Accepts Healthy Volunteers?

Details

Lead Sponsor:

Blueprint Medicines Corporation

Criteria

Key Inclusion Criteria:

All Patients

-1. Patient must have an Eastern Cooperative Oncology Group Performance Status (ECOG PS) of
0 to 2.

Part 1 only

-2. Patient must have moderate-to-severe symptoms based on minimum mean total symptom score
(TSS) of the ISM Symptom Assessment Form (ISM-SAF) over the 14-day eligibility screening
period.

Part 1 and Part 2

- 3. Patient has confirmed diagnosis of ISM, confirmed by Central Pathology Review of BM
biopsy and central review of B- and C-findings by WHO diagnostic criteria. Archival
biopsy may be used if completed within the past 12 months.

- 4. Patient must have failed to achieve adequate symptom control for 1 or more Baseline
symptoms, as determined by the Investigator, with at least 2 of the following
symptomatic therapies administered: H1 blockers, H2 blockers, proton-pump inhibitors,
leukotriene inhibitors, cromolyn sodium, corticosteroids, or omalizumab.

- 5. Patients must have BSC for ISM symptom management stabilized for at least 14 days
prior to starting screening procedures.

- 6. For patients receiving corticosteroids, the dose must be ≤ 20 mg/d prednisone or
equivalent, and the dose must be stable for ≥ 14 days.

Part M

- 7. Patients must have mMCAS, confirmed by Central Pathology Review of BM biopsy. An
archival biopsy may be used if completed within the past 12 months.

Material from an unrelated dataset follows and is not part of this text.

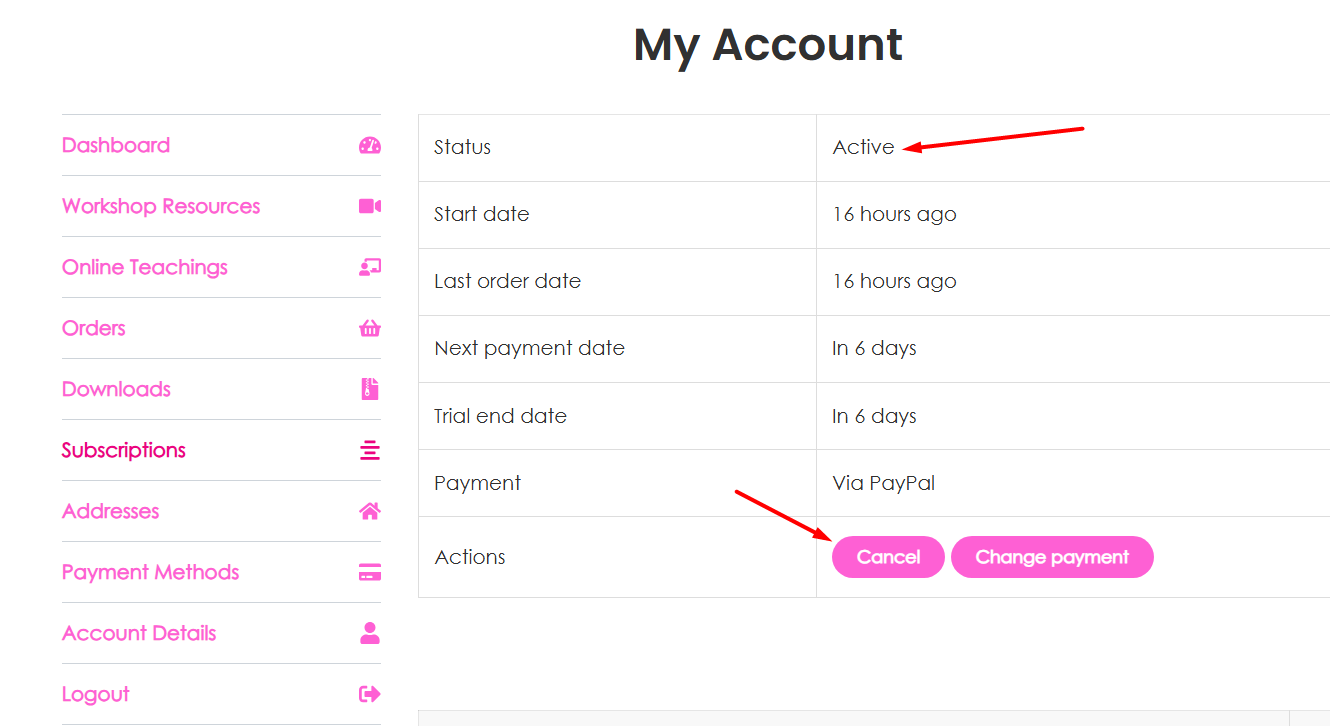
Task: Go to Workshop Resources section
Action: 161,206
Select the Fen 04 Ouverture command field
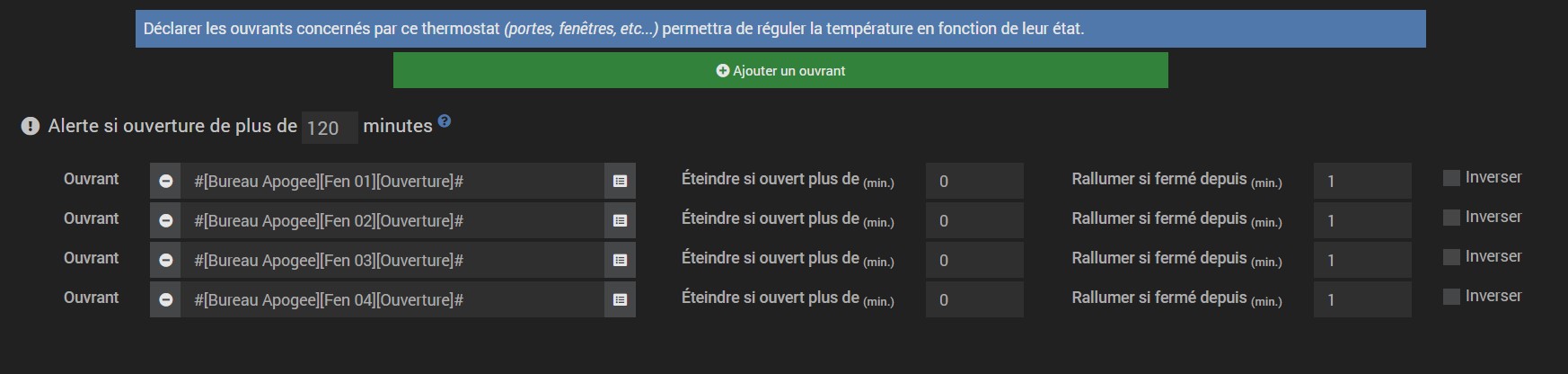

- 8. Patients must have tryptase < 20 ng/mL.

- 9. Patients must have KIT D816V in peripheral blood (PB) or BM and/or CD25+ Mast cells
in BM.

- 10. Patients must have symptoms consistent with mast cell activation (despite BSC) in
at least two organ systems characterized by cutaneous flushing, tachycardia, syncope,
hypotension, diarrhea, nausea, vomiting and gastro-intestinal cramping) and serum
blood tryptase (sBT) levels above 8 ng/mL OR Severe (Ring and Messmer grading ≥ II,
recurrent anaphylaxis, including but not limited to hymenoptera venom, drug or food,
regardless of sBT levels.

Optional PK Group

- 11. See inclusion criteria for All patients and Part 1/Part 2

- 12. Accrual may be limited to patients who have specific disease manifestations (ie,
GI involvement) or are taking acid-reducing agents to better explore the impact of
these features on PK.

Key Exclusion Criteria:

- 1. Patient has been diagnosed with any of the following WHO systemic mastocytosis (SM)
sub-classifications: cutaneous mastocytosis only, smoldering SM, SM with associated
hematologic neoplasm, aggressive SM, mast cell leukemia, or mast cell sarcoma.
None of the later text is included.